TUESDAY, Sept. 12, 2023 (HealthDay News) -- Only about one-quarter of adults who are overdue for colorectal cancer (CRC) screening receive a recommendation from their clinician, according to a research letter published online Sept. 12 in the Annals of Internal Medicine.
Jordan Baeker Bispo, Ph.D., M.P.H., from the American Cancer Society in Kennesaw, Georgia, and colleagues estimated the prevalence of receiving a clinician recommendation for CRC screening among underscreened U.S. adults using pooled data from the 2019 and 2021 National Health Interview Survey. A total of 5,022 adults who were eligible and overdue for CRC screening and had undergone a wellness visit in the past year were included in the analysis.
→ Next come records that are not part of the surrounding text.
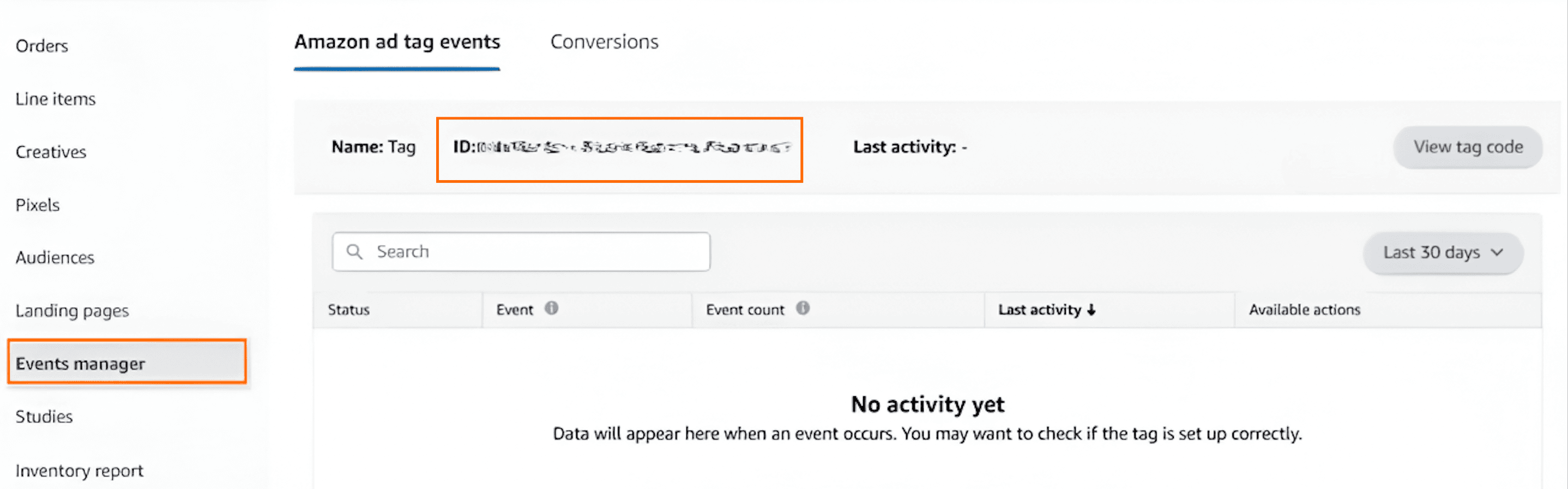Open the Inventory report

point(79,471)

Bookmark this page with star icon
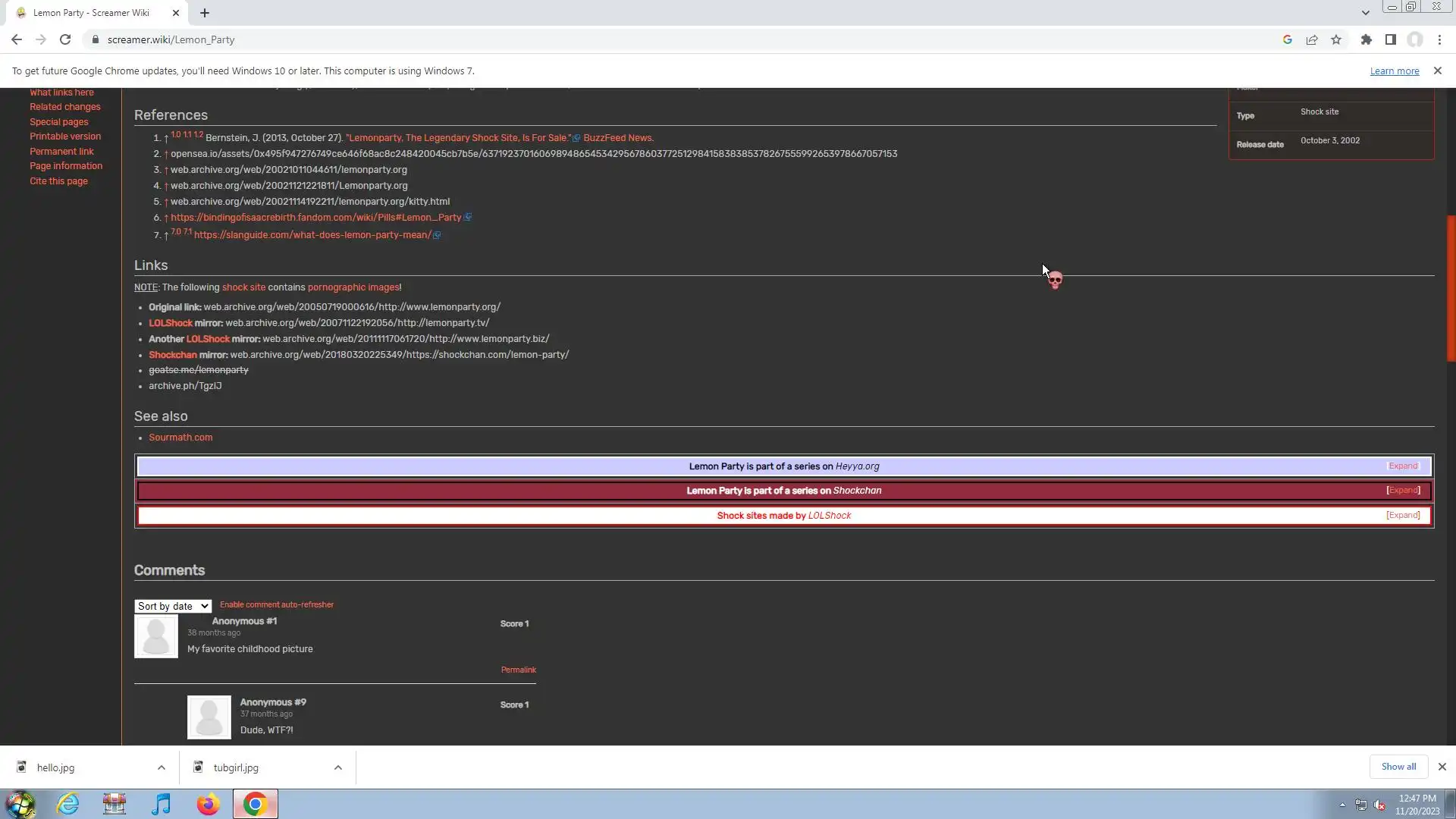click(x=1336, y=39)
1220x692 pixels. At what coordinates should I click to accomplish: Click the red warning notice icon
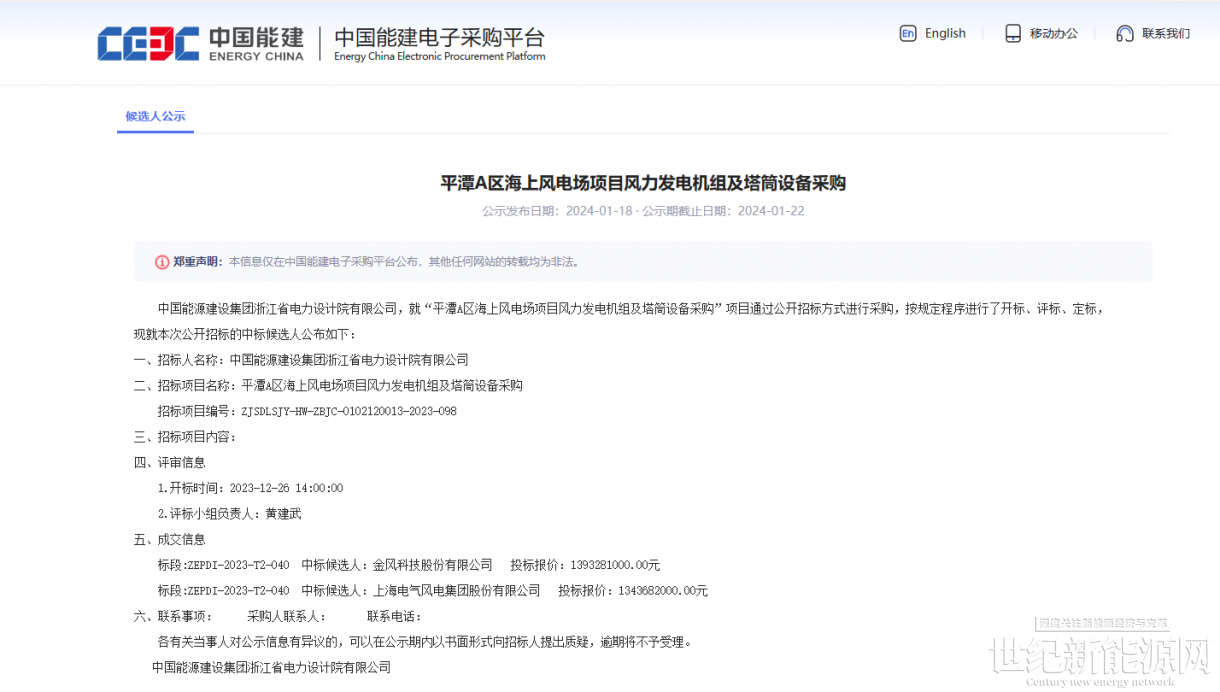(x=162, y=262)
The researchers found that overall, 26.8 percent of these adults reported receiving a clinician recommendation for CRC screening. The prevalence varied from less than 10 to 32 percent for adults without a usual source of care and for those with a family income exceeding 400 percent of the federal poverty level, respectively. The prevalence of reporting a clinician recommendation for CRC screening was lower for non-Hispanic Asian, non-Hispanic Black, and Hispanic adults than non-Hispanic Whites (adjusted prevalence ratios, 0.53, 0.76, and 0.82, respectively) and was lower for those with less than a high school education versus those who had completed college and for uninsured adults versus those with private insurance (adjusted prevalence ratios, 0.76 and 0.51, respectively).
"The findings highlight a major communication gap about CRC prevention in the clinical setting," the authors write.